◆ **Task goal**: In the article on camera and lens prices, what was the launch price of the Nikon D600 in Singapore?

◆ **Page text**:

■ ■ ■ ■

At a time when more people are toting smartphones instead of buying DSLR or mirrorless cameras, it might be a little surprising to read that camera lenses are getting more expensive, in an article on TechRadar.
To be sure, there’s been a perception among enthusiast photographers in Singapore that prices for cameras – and thus their hobby – has been itching up over the years with each new model. Is that true, though?
Take, for example, the entry-level Nikon D600 DSLR which was the first full-frame camera sold to enthusiasts at S$2,999 at launch back in September of 2012. A close equivalent to the Nikon D600 today would be the Nikon Z5 mirrorless camera which at launch cost significantly less at S$1,999.
Even the better performing mid-tier Nikon Z6 II is competitive with the old DSLR. Don’t forget that its current 2022 price of S$3,099 needs to be adjusted for inflation when comparing with the older camera as well.
However, the camera body is just one part of a system and the price should also include the additional lenses that complete the camera. Taking the example of a 24-70mm f2.8 lens, the workhorse for most working professionals, the older Nikon FX Mount DSLR version will cost S$2,809 and the Z Mount one will cost $3,399 at today’s prices.
A quick look at Canon’s EF- and RF-mount lenses with similar zoom range and aperture also shows a similar trend. The EF24-70mm f2.8 II USM will set you back S$3,059 and the RF equivalent is priced at S$3,559.
The trend suggests that camera companies are looking to attract more users to their camera systems with a cheaper body and to recoup their investments in developing the new system through the sale of the more expensive lenses.
This should be enough to maintain the business but the camera market has since shifted. More consumers are relying on their smartphones to take daily snapshots and videos. The smartphone’s ability to share images and videos on social media has also made many compact cameras, the cash cows of these imaging companies, obsolete.

■ ■ ■ ■

◆ **Supplied data**:

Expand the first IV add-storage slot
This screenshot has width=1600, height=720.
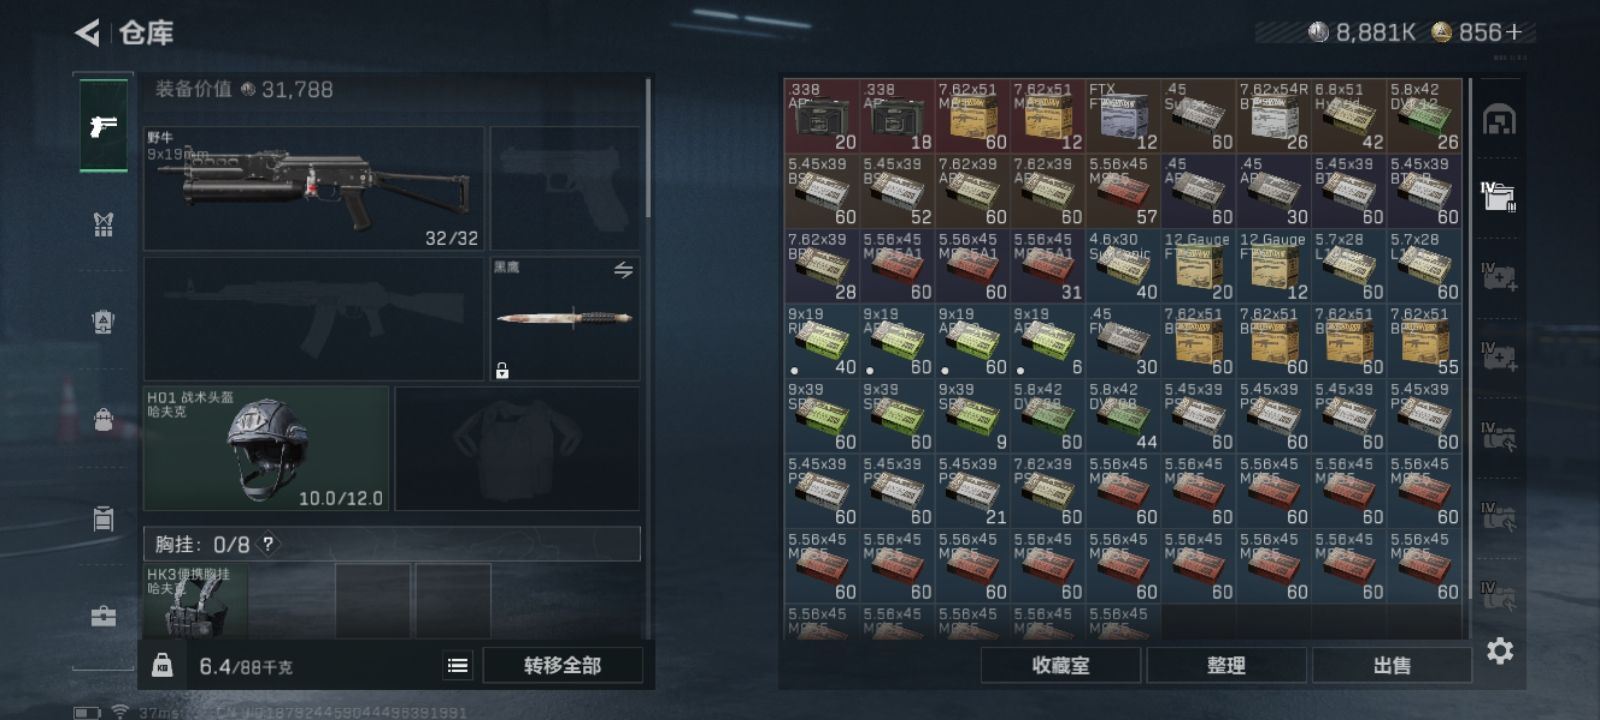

■ ■ ■ ■

◆ **Response box**: S$2,999